Accanto all’Unione Europea, l’altro grande attore continentale è la Banca Centrale Europea. Un’istituzione di importanza decisiva che talvolta ci lascia con la sensazione di mancanza di coraggio. Non sempre, beninteso: ma il “whatever it takes” durante la crisi del debito sovrano è un ricordo lontano e il recentissimo taglio del costo del denaro di un solo quarto di punto pare dettato da una cautela eccessiva, dato che l’inflazione sta comunque arretrando e che è evidente un bisogno fortissimo di sostenere investimenti e consumi. Un bisogno che un intervento così limitato lascia parzialmente insoddisfatto.
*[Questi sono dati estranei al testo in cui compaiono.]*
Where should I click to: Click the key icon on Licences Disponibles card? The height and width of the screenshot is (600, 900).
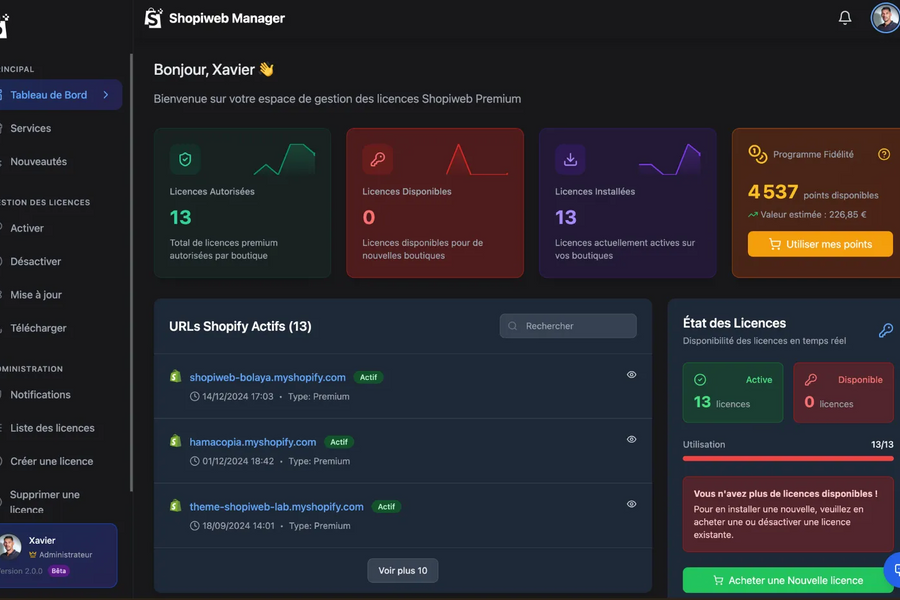[377, 159]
L’Europa delle potenzialità

Ma quindi questa Europa – l’Unione Europea con i suoi 27 paesi, l’Eurozona a 20 paesi con la sua Banca Centrale, questa strana entità di 450 milioni di cittadini di paesi fra i più sviluppati del mondo, con 24 lingue ufficiali, guidata da un sistema istituzionale piuttosto singolare, animato da idealità talvolta autolesioniste e noto per la sua propensione alla burocratizzazione, quando invece l’obiettivo dovrebbe essere la semplificazione – ebbene, questa Europa è solo una bizzarria della storia? E’ un problema o è un’opportunità? Direi che è una straordinaria potenzialità, la cui finalità più alta ed effettivamente realizzata – mantenere la pace in un continente che ha viste troppe guerre – si fa apprezzare soprattutto adesso che la guerra ce l’abbiamo a un passo dai nostri confini. Dal punto di vista economico il mercato unico è stato un risultato storico e l’euro uno strumento che ha avuto e ha le sue ombre ma di cui non sapremmo più fare a meno. La redistribuzione dei fondi europei comporta un’imponente circolazione di denaro: la Toscana per la Programmazione 2021-2027 ha a disposizione 2,3 miliardi fra fondo di sviluppo regionale (FESR) e fondo sociale (FSE), cui si aggiungono ulteriori risorse con finalità più specifiche. Un piano straordinario come il PNRR porta in Italia quasi 200 miliardi di euro, la quota più alta fra i paesi della UE.

A saperle cogliere con efficienza ed efficacia, sono tante le opportunità che può darci l’Europa. Una Europa che però deve imparare ad amare di più la sua industria, la sua manifattura, a tutelarla e valorizzarla, perché essenziale per generare ricchezza e sviluppo. Deve cambiare passo, ha detto il presidente Orsini, ed è vero: deve correre di più quando si tratta di creare condizioni favorevoli alla crescita, viceversa frenare l’impazienza verso il raggiungimento di obiettivi nobili ma irrealistici.

Il passo giusto per uno sviluppo diffuso, innovativo, concreto, competitivo: questo è il presupposto per una efficace politica industriale europea.